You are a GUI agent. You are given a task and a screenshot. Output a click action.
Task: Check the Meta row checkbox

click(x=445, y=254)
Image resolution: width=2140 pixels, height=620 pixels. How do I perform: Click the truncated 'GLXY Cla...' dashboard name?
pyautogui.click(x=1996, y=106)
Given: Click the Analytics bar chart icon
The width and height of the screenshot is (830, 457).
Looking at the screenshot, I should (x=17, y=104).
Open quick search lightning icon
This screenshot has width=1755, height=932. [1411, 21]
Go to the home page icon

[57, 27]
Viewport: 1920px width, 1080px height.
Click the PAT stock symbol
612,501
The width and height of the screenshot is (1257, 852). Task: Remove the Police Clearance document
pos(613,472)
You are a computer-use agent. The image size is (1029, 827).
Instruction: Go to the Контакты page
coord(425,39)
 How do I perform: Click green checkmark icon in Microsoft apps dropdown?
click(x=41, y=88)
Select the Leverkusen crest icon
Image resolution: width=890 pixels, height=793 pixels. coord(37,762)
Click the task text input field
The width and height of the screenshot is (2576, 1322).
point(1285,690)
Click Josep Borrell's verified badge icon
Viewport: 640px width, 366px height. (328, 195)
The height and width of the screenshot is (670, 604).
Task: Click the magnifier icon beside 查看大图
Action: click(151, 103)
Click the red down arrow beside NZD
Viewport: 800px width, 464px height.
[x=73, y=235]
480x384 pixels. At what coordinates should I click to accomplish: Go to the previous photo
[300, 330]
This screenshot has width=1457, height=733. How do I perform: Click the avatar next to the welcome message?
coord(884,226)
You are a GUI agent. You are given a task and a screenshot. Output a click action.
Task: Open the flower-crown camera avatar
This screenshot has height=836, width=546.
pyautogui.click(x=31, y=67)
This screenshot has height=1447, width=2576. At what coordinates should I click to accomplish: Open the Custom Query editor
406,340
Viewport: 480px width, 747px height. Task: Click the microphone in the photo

• [OBJECTIVE]: Convert every line of the data above into a numbered list, omitting any blank lines.

• [FINISHED ANSWER]:
1. You are a GUI agent. You are given a task and a screenshot. Output a click action.
2. Task: Check the Meta row checkbox
3. click(x=445, y=254)
4. Image resolution: width=2140 pixels, height=620 pixels. How do I perform: Click the truncated 'GLXY Cla...' dashboard name?
5. pyautogui.click(x=1996, y=106)
6. Given: Click the Analytics bar chart icon
7. The width and height of the screenshot is (830, 457).
8. Looking at the screenshot, I should (x=17, y=104).
9. Open quick search lightning icon
10. This screenshot has width=1755, height=932. [1411, 21]
11. Go to the home page icon
12. [57, 27]
13. Viewport: 1920px width, 1080px height.
14. Click the PAT stock symbol
15. 612,501
16. The width and height of the screenshot is (1257, 852). Task: Remove the Police Clearance document
17. pos(613,472)
18. You are a computer-use agent. The image size is (1029, 827).
19. Instruction: Go to the Контакты page
20. coord(425,39)
21.  How do I perform: Click green checkmark icon in Microsoft apps dropdown?
22. click(x=41, y=88)
23. Select the Leverkusen crest icon
24. Image resolution: width=890 pixels, height=793 pixels. coord(37,762)
25. Click the task text input field
26. The width and height of the screenshot is (2576, 1322).
27. point(1285,690)
28. Click Josep Borrell's verified badge icon
29. Viewport: 640px width, 366px height. (328, 195)
30. The height and width of the screenshot is (670, 604).
31. Task: Click the magnifier icon beside 查看大图
32. Action: click(151, 103)
33. Click the red down arrow beside NZD
34. Viewport: 800px width, 464px height.
35. [x=73, y=235]
36. 480x384 pixels. At what coordinates should I click to accomplish: Go to the previous photo
37. [300, 330]
38. This screenshot has width=1457, height=733. How do I perform: Click the avatar next to the welcome message?
39. coord(884,226)
40. You are a GUI agent. You are given a task and a screenshot. Output a click action.
41. Task: Open the flower-crown camera avatar
42. This screenshot has height=836, width=546.
43. pyautogui.click(x=31, y=67)
44. This screenshot has height=1447, width=2576. At what coordinates should I click to accomplish: Open the Custom Query editor
45. 406,340
46. Viewport: 480px width, 747px height. Task: Click the microphone in the photo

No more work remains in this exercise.